At 6 am, I would wake to the cacophony of sounds from the animals that slept under my kiakia, signaling the start of a new day. As the sun rose higher in the sky around 7 am, its rays penetrated through the walls of my house, nudging me further awake. The air carried the aroma of smoke from the family cooking house, where breakfast preparations were already underway. Meanwhile, young girls could be seen sweeping the compound clean, while boys filled buckets with water from the roki for their morning baths.


By this time, my sister Ageiti would have brought trays of food from the uma ni kuka, the kitchen house, to the bwia where our father sat, ready to start the day. However, my brother Ngao was nowhere to be found, perhaps still asleep or busy with his own tasks.


The transition from sleep to wakefulness in Kiribati was always marked by the lively sounds of animals and the comforting crackle of fires, grounding me in my new reality. As I stirred from sleep, momentarily questioning my location, these familiar sounds reassured me that I was indeed in Kiribati, far from my family in Ohio.
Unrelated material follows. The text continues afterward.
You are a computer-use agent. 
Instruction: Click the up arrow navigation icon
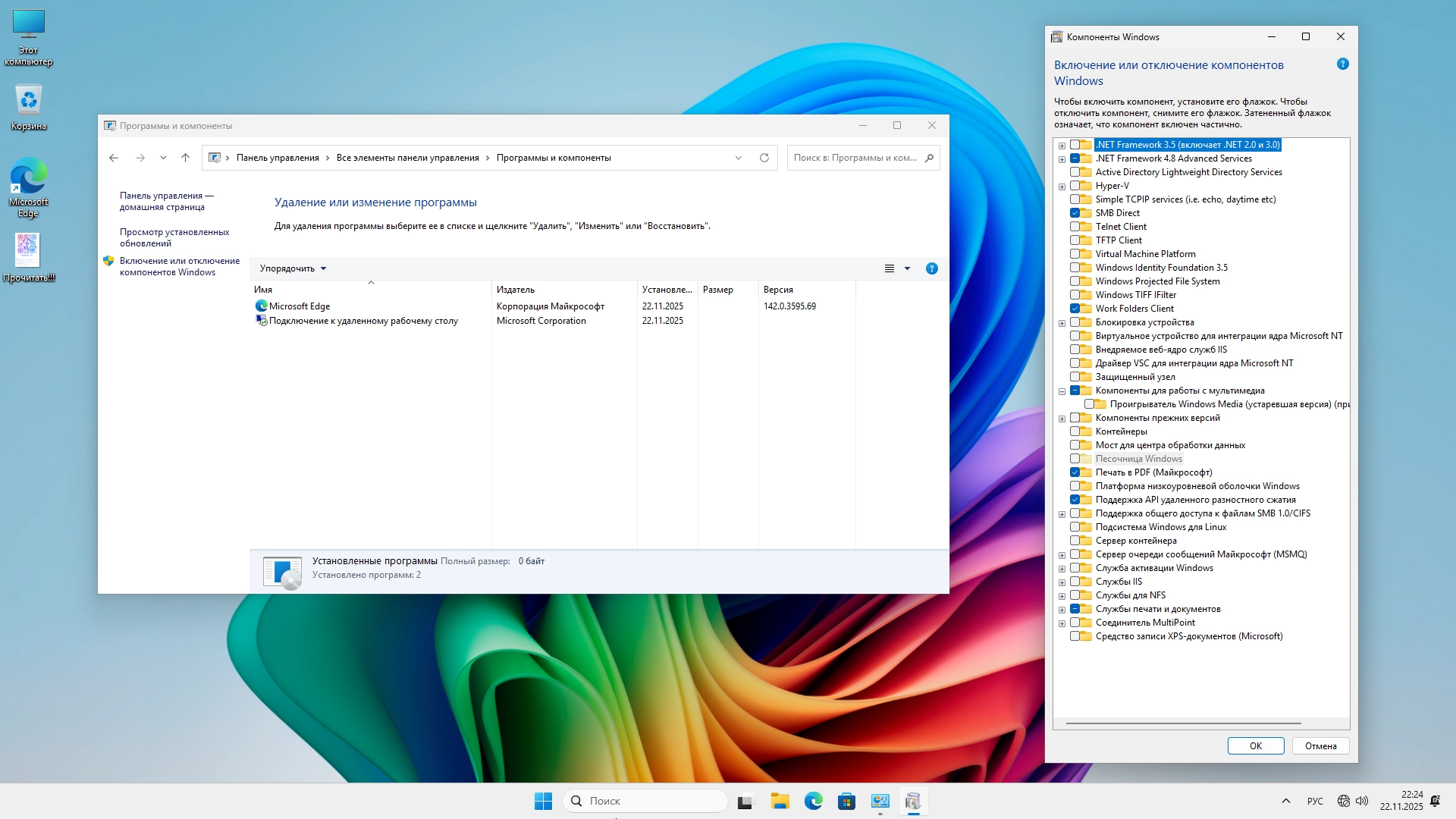(x=185, y=158)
Gathering my senses, I emerged from the security of my mosquito net and embarked on my morning routine. The roki beckoned with its promise of fresh water and soap, a welcome invitation after a night's rest. With renewed energy, I returned to my house to change into fresh clothing before indulging in the invigorating ritual of the morning tebotebo, or bucket bath. Despite the initial shock of the cold water, I quickly embraced this refreshing start to the day, relishing in its revitalizing effects.


Emerging from my morning ablutions, I found Ngao, Beretia, and Tateka waiting for me on the family bwia, ready to begin breakfast. Taking my place from the night before, I watched as they swiftly laid out ten trays of food before me, each covered with white linens to ward off flies. It was a thoughtful gesture, perhaps influenced by tips from Peace Corps staff, and a testament to the hospitality and care of my host family.
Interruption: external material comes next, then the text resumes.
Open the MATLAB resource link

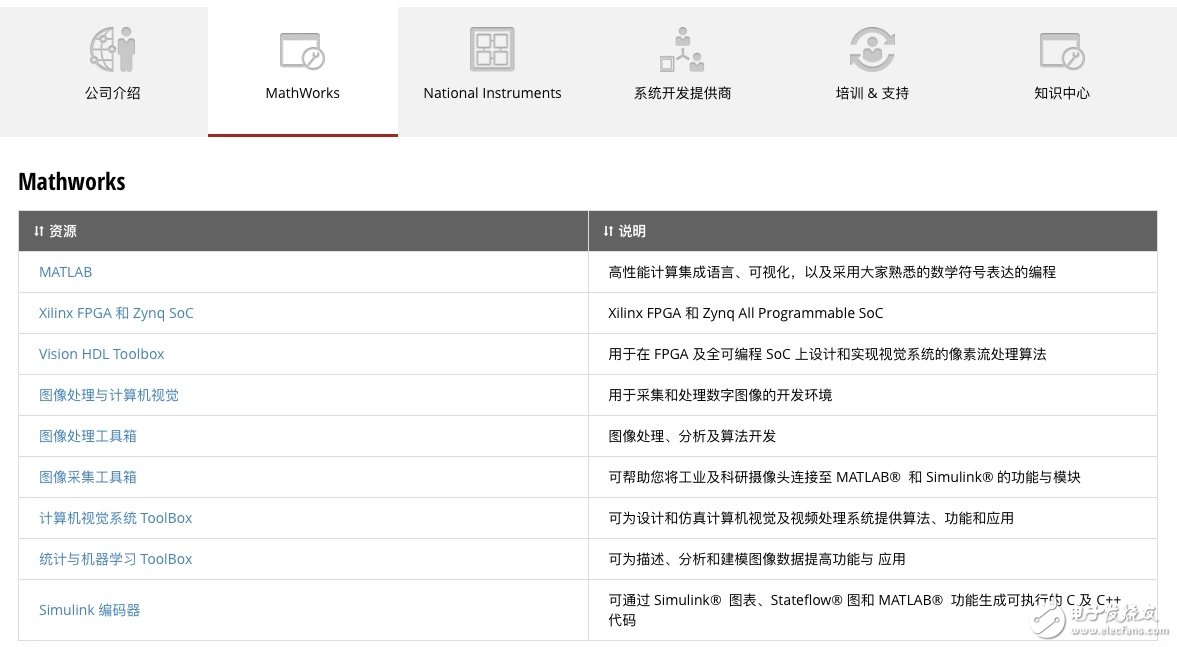65,272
 As the trays of food were laid out before me, I realized there was no way I could consume all that had been prepared. Seeing my hesitation, Tateka instructed Ageiti to bring out another item from the uma ni kuka, specifically for me. With a warm smile, she presented a fancy new thermos filled with hot water and a crystal coffee mug, along with an unopened tin of powdered chocolate drink mix called Milo. 


As I began preparing my morning tea, a comforting remnant of British colonial influence, Tateka lifted the white linen covering one of the trays, revealing a large dead fish staring back at me. Despite my initial startle, I focused on making my tea, grateful for the familiar ritual amidst the unfamiliar surroundings.


With the village maneaba meeting looming and the transport passing by shortly, I felt a sense of urgency to finish breakfast. Despite my desire to excuse myself from the meal, I knew it would be considered impolite after the effort my host family had put into preparing it for me. I silently hoped they would understand my reluctance to eat seafood due to allergies, though I struggled to articulate this to them.


As time passed, my host family grew accustomed to my dietary preferences, particularly my aversion to fish, and life became more harmonious. In return, I shared some of my own culinary knowledge with them, teaching my mom and sisters how to make tortillas, which became a staple in my diet for the remainder of my service.


One evening, Ageiti surprised me with a plate of spaghetti, a dish she had learned from her cousin who had visited Australia. I suspected that my family had contacted relatives in Tarawa to procure spaghetti packages for this special occasion. However, lacking traditional spaghetti sauce, they improvised and created a unique and spicy sauce using Tabasco sauce and ketchup. It was a memorable and unconventional twist on spaghetti, and although I struggled with the heat of the Tabasco, I smiled through tears and proclaimed it as kangkang, or delicious. 


To my surprise, I later learned that other volunteers in the village were also being treated to their own families' interpretations of spaghetti, each with its own unique twist.